Several reforms would strengthen the MAC clause regime for Indian M&A practice. First, the RBI should develop and publish guidance on what constitutes a “material” change in the conditions of a foreign investment approval, providing a regulatory definition that acquisition agreements can incorporate by reference. This would reduce uncertainty about the trigger conditions for regulatory MAC provisions.

Second, the Bar Council of India and the Indian law firm community should consider developing model MAC clause language adapted for Indian market practice, analogous to the model provisions developed by the American Bar Association and the English Law Society. Such model language could address pandemic carve-outs, disproportionate effect provisos, regulatory MAC events, and the measurement framework for materiality in a manner that reflects Indian market norms and statutory context.

Third, the Indian judiciary should consider developing specialised commercial benches with dedicated M&A jurisdiction, as the National Company Law Tribunal has jurisdiction over insolvency proceedings. A specialised M&A court would enable the development of a coherent body of case law on MAC clauses and related acquisition agreement provisions, reducing reliance on arbitration as the default dispute resolution mechanism and making MAC jurisprudence more accessible to market participants.

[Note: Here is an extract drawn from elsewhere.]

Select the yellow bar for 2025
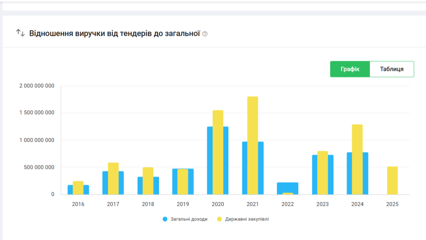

Fourth, legislative attention might usefully be directed to whether Section 73’s compensation framework adequately addresses the distinctive damages claims that arise in MAC disputes, particularly where a buyer’s wrongful invocation of a MAC clause prevents the seller from realising the time-sensitive benefits of a deal.

Conclusion

The MAC clause emerged from the pandemic as a drafting priority rather than a boilerplate afterthought. The Indian M&A market’s experience with deals disrupted by regulatory changes, business deterioration, and systemic shocks demonstrated the inadequacy of standard MAC formulations inherited from earlier, less turbulent deal environments. The lessons from Delaware, England, and the Indian market’s own disputes converge on a common principle: the allocation of risk between signing and closing must be made explicit in the MAC clause, with careful attention to the definition of materiality, the scope of carve-outs, and the treatment of regulatory developments. The drafting lessons from disputed M&A terminations are ultimately lessons in precision, a quality that Indian transactional practice must cultivate if it is to meet the complexity of a market that is increasingly integrated with global M&A flows.